Даже расставаясь с домами и уходя из них, чтобы странствовать, люди порою берут дом с собой. Речь о палатках, этих походных жилищах, которые, с одной стороны, создают лишь иллюзию дома; но, с другой стороны, важнейшие признаки дома всё же присутствуют в них, и человек, в чьём рюкзаке лежит свёрнутая палатка, является домовладельцем. Во-первых, в палатке он будет укрыт от дождя и от ветра, этих главных врагов путешественника (и ещё защищён от мошки, гнуса, слепней, комаров – ото всей той летающей нечисти, что способна превратить поход в сущий ад); и, во-вторых, палатка создаёт тот эффект «внутреннего пространства», который и есть отличительный признак жилища. Попробуйте всего лишь обнести верёвкой участок лесной поляны или приречного луга – и вы сразу поймёте, о чём идёт речь: «внутри» всё сразу станет иным, чем «снаружи». А уж если вас отгораживает от внешнего мира не просто верёвка, а стены палатки, то внутреннее пространство будет обозначено ещё чётче. Чем-то этот эффект сродни тому детскому залезанию под одеяло, с которого я и начал писать о домах.
Я впервые узнал, что такое палатка, когда мне было семь лет и родители взяли меня с собой на Угру. Та палатка, в которой мы жили, была из брезента – теперь таких не найдёшь, – она была тяжела и не очень удобна, но для меня она так и осталась незабвенной и идеальной – палаткой, как таковой. Все детали её – скаты, верёвки-оттяжки и колышки, кармашки и сетчатые оконца (их было два), шнуровка на входе, – всё помнится даже не просто отчётливо-зримо, но с чувством комка, подкатившего к горлу. Палатка было словно дверью в иной, сказочный мир, где горели костры и восходы-закаты, где были купания и земляника на солнечных склонах, был запах хвои, сосновой смолы и брезента, нагретого солнцем, – мир, который доселе, спустя пятьдесят без малого лет, вспоминается как едва ли не лучшее из того, чем судьба одарила меня.

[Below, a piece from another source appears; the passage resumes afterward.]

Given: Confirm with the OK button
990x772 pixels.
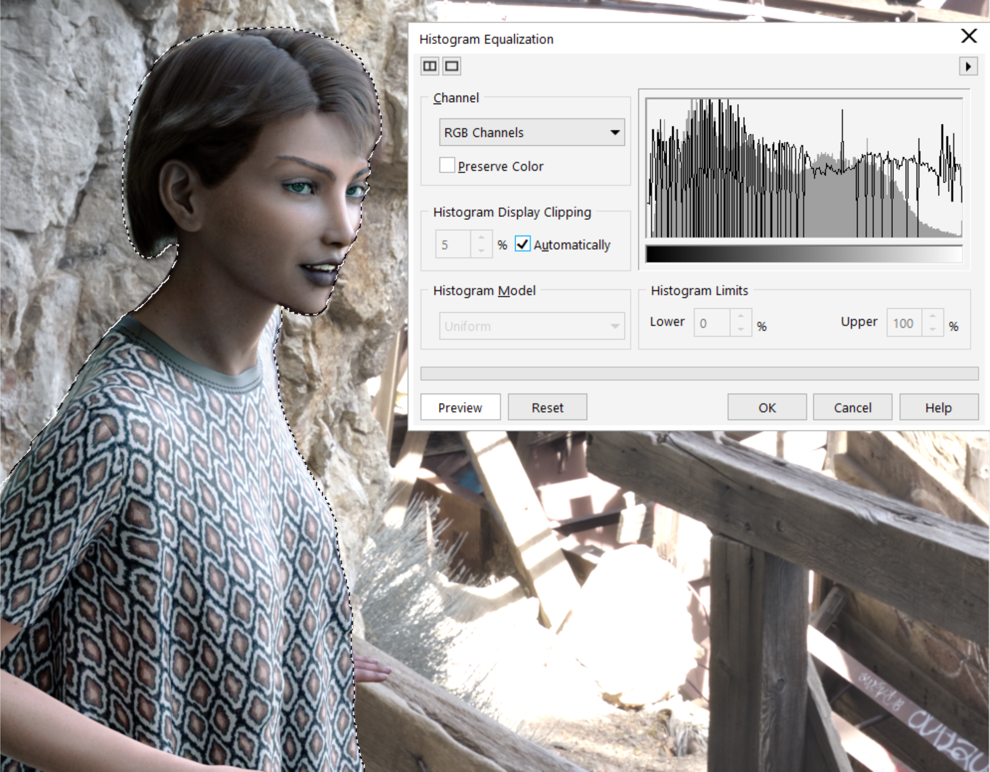Looking at the screenshot, I should (767, 407).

Памятен ежевечерний обряд выкуривания комаров. Сначала на углях костра разжигались сосновые шишки. Их сухие, невзрачные серые шарики преображались, когда их напитывал огненный жар: лепестки раскалившихся шишек становились розово-полупрозрачны, и вся шишка напоминала светящийся нежный цветок.
С десяток таких вот светящихся шишек зачерпывались жестяною консервною банкой из-под тушёнки – белый дым начинал вытекать из неё, – и с этим «дымарём» моя мама залезала в палатку. Всё пространство под пологом тотчас оказывалось наполнено густым дымом, который валил и из входа, и из затянутых сеткой окошек и даже просачивался сквозь брезент. Уже секунд через десять мама, жмурясь и задыхаясь, выбиралась наружу. На неё было жалко смотреть – лицо было красным, из глаз текли слёзы, – но на что не пойдёшь ради сына и мужа? Пока она приходила в себя, отец, торопясь, зашнуровывал вход. Это было не так-то и просто: приходилось вдевать деревянные шпеньки в непослушные петли, всё это путалось в пальцах, отец злился, палатка закрывалась медленно, и выкуренные комары преспокойнейшим образом успевали в неё возвратиться.

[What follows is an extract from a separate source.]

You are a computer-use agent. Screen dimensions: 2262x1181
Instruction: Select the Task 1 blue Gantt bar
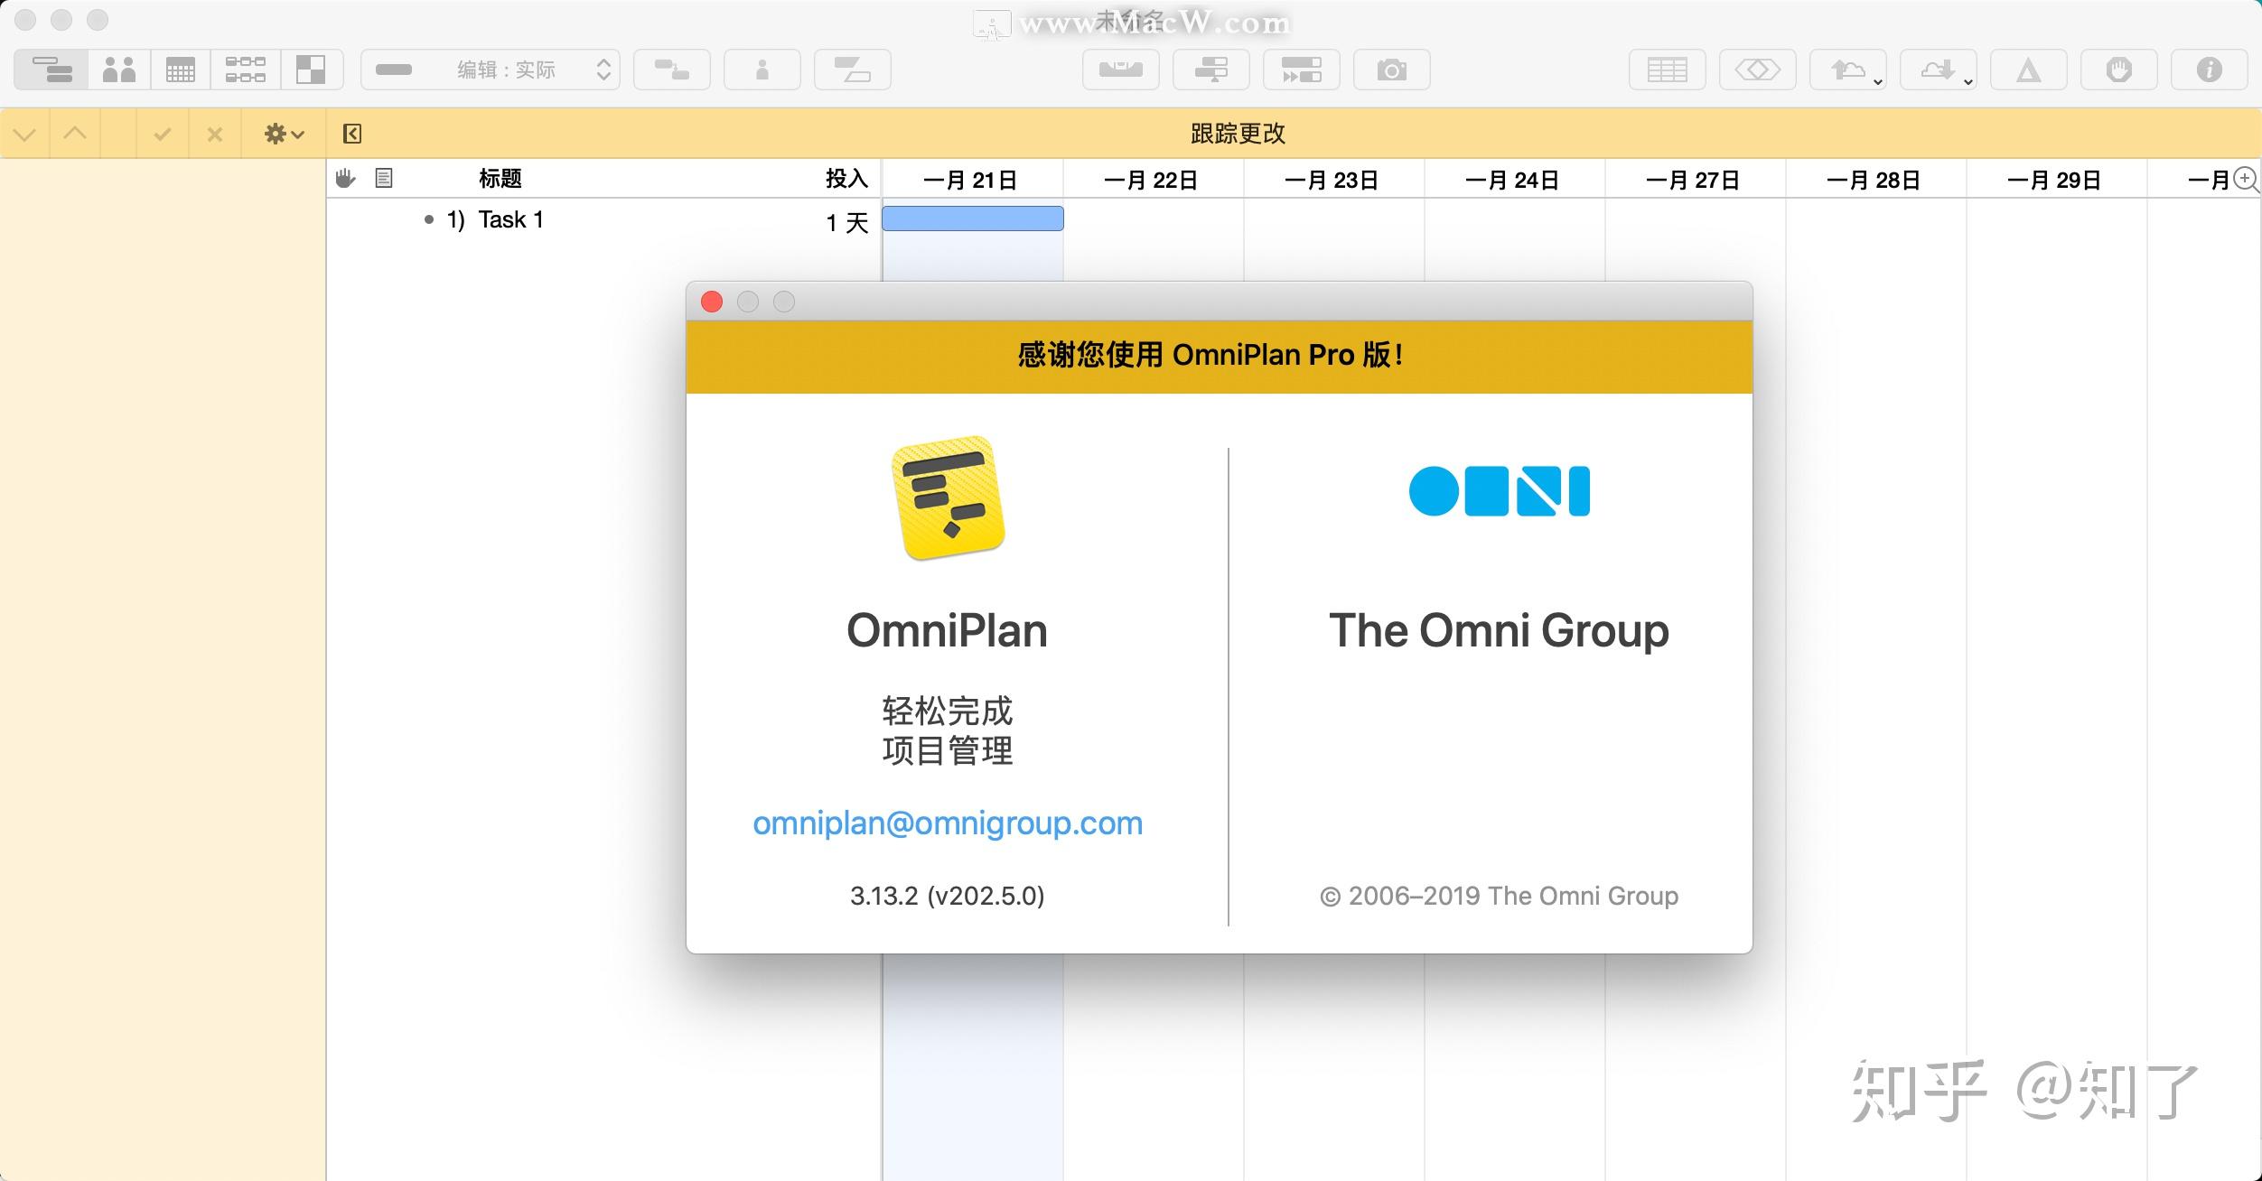tap(972, 219)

Но что комары, когда молодой сон в палатке, после бесконечного дня, проведённого в летнем раю среди сосен, на берегу прекрасной реки, был так крепок, что я как-то умудрился проспать даже грозу, бушевавшую ночью над нашей палаткой. По рассказам родителей, да и по опыту гроз, которые мне довелось пережить после, я хорошо представляю, как скаты дрожали и прогибались от струй низвергавшейся с неба воды, как гремел гром и как внутренность нашей палатки озарялась нервическим светом сверкающих молний. А мама – сама ни жива ни мертва – прикрывала меня, крепко спавшего, от летающих над палаткой молний своими ладонями! И ведь прикрыла: я с той поры прожил полвека, но и сейчас вспоминаю то лето, когда руки матери оказались самой надёжной и несокрушимою кровлей на свете.
Конечно, после той «брезентухи» бывали в моей жизни и другие палатки, каждая из которых была по-своему хороша. Были военные шатровые палатки, стоявшие на дощатых помостах, в которых мы, молодые легкоатлеты, жили на летних тренировочных сборах. Проснёшься, бывало, в ней утром, под трель свистка тренера, и, успев натянуть только спортивные трусы, ещё сонный, босиком выбегаешь на утреннюю разминку, а это четырёхкилометровый кросс по песчаной тропе среди сосен, в смолистом воздухе летнего бора… и в том ощущении неистощимости собственных сил, какое бывает лишь у пятнадцатилетнего юноши.
Был жёлтый чум под названием «Лотос», который однажды взлетел над обрывом при сильном порыве внезапного ветра, и мы с другом Виталием едва успели схватить его, прежде чем он упал в весеннюю мутную Жиздру.
Потом была польская трёхместная «Вертикаль», в которой всё наше семейство – я, жена, сын и дочь – размещались во время семейных байдарочных сплавов, а наш пёс Луи (седой и лохматый, задумчивый шнауцер) с кряхтеньем укладывался в «предбаннике». Луи, даже спящий, знал своё дело сторожевого пса – охранять дом – и сквозь дрёму сонно порыкивал на те шорохи, что раздавались в ночи возле нашей палатки.